Ford and General Motors

American automakers General Motors and Ford Motor stated on Friday they will have majority of their white-collar workforce operating remotely as of Monday to protect against the increase of the coronavirus.

GM CEO Mary Barra informed workers on Friday the automaker is asking all workers and contract workers to work remotely, adding that the company has faced crises before.

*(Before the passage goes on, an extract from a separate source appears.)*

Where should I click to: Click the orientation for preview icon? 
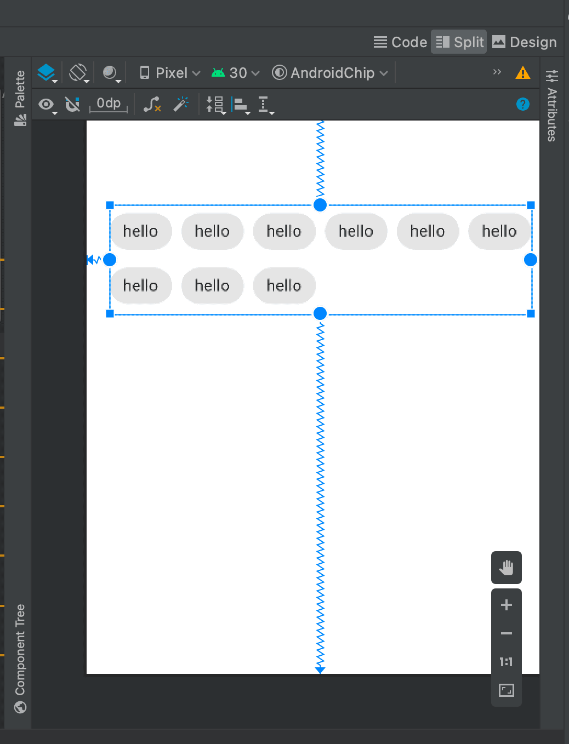point(78,73)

“For many of us, it’s our first experience of this type. But disruption and trying circumstances are nothing new to us,” she stated in an email.

Barra stated the remote-work policy applied worldwide excluding China, which has existing protocols in place. “Our IT tools and systems have been extensively stress-tested; it’s important that we leverage them to continue delivering,” she stated.

Ford will move most of its global white-collar workforce outside China, where recovery has started, to working remotely, CEO James Hackett stated in an email to workers.

“In recent days … we’ve concluded the coronavirus issue has taken on a different dimension – and we need to be proactive to keep our people safe and help limit the expansion of the virus in the communities where we live and work,” he stated.

Fiat Chrysler Automobiles NV is also speeding up its deployment of remote work for white-collar workers beyond the most coronavirus affected nations such as China, South Korea, Japan and Italy, CEO Mike Manley said in a letter to workers observed by Reuters on Friday.

Ford’s Hackett informed workers that in the event a worker tests positive for the virus they will be told to seek medical attention and self quarantine at home. The automaker will identify others who may have been in contact with that individual and tell them to seek medical attention and self quarantine for 14 days.

He added Ford will shut down any facility exposed to a confirmed case, and a spokeswoman confirmed that such strategy includes manufacturing plants.

However, Ford has observed “limited” impact to its worldwide operations because of the epidemic, with some workers testing positive for the virus in China and Germany but until now in the United States, spokesman Mark Truby stated.

Ford has not lost any vehicle production apart from China and it is taking steps to keep its plants operating. However, some parts of the American market have seen customer traffic at dealers damaged by the outbreak.

Fears over the expansion of the virus led hourly workers at Italian-American automaker Fiat Chrysler Automobiles’s minivan assembly plant located in Windsor, Ontario, to stop working for a time.

The FCA workers had been worried about possible exposure to the virus through secondary contact, but were ultimately convinced there was no risk and they returned to work Friday afternoon after 24 hours.

Coronavirus has so far infected more than 157,000 people and killed more than 5,830 people worldwide.